(Stored records)

Start of Block

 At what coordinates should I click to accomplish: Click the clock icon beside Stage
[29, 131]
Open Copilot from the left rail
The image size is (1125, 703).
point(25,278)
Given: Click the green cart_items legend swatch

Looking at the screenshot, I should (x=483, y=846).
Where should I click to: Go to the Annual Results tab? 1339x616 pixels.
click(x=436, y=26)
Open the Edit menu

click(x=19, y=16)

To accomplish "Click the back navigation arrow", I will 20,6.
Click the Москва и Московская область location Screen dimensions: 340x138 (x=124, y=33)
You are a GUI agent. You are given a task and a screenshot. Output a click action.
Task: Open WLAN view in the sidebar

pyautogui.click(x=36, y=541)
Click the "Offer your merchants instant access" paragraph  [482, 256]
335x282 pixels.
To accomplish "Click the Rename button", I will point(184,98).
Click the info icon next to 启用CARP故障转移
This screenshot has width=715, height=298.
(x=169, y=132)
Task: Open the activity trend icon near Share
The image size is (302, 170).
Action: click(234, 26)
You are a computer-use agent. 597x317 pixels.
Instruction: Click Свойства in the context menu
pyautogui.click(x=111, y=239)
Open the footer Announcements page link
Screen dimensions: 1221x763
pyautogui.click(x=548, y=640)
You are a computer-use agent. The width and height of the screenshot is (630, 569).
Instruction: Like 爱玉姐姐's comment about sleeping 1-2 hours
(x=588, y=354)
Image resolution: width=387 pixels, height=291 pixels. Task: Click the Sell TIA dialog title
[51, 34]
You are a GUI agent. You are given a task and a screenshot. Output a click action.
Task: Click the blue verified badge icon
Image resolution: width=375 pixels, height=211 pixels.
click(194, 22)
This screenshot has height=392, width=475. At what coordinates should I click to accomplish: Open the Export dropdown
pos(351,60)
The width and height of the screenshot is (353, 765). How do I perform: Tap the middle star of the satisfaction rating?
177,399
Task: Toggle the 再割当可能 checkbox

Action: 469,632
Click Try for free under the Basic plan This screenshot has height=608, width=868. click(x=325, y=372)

End of Block

**WHAT TO DO:** Copy out the lines above exactly, beginning at the one that contains "The image size is (302, 170)." and ending at the one that contains "Task: Click the blue verified badge icon".

**EXERCISE SOLUTION:**
The image size is (302, 170).
Action: click(234, 26)
You are a computer-use agent. 597x317 pixels.
Instruction: Click Свойства in the context menu
pyautogui.click(x=111, y=239)
Open the footer Announcements page link
Screen dimensions: 1221x763
pyautogui.click(x=548, y=640)
You are a computer-use agent. The width and height of the screenshot is (630, 569).
Instruction: Like 爱玉姐姐's comment about sleeping 1-2 hours
(x=588, y=354)
Image resolution: width=387 pixels, height=291 pixels. Task: Click the Sell TIA dialog title
[51, 34]
You are a GUI agent. You are given a task and a screenshot. Output a click action.
Task: Click the blue verified badge icon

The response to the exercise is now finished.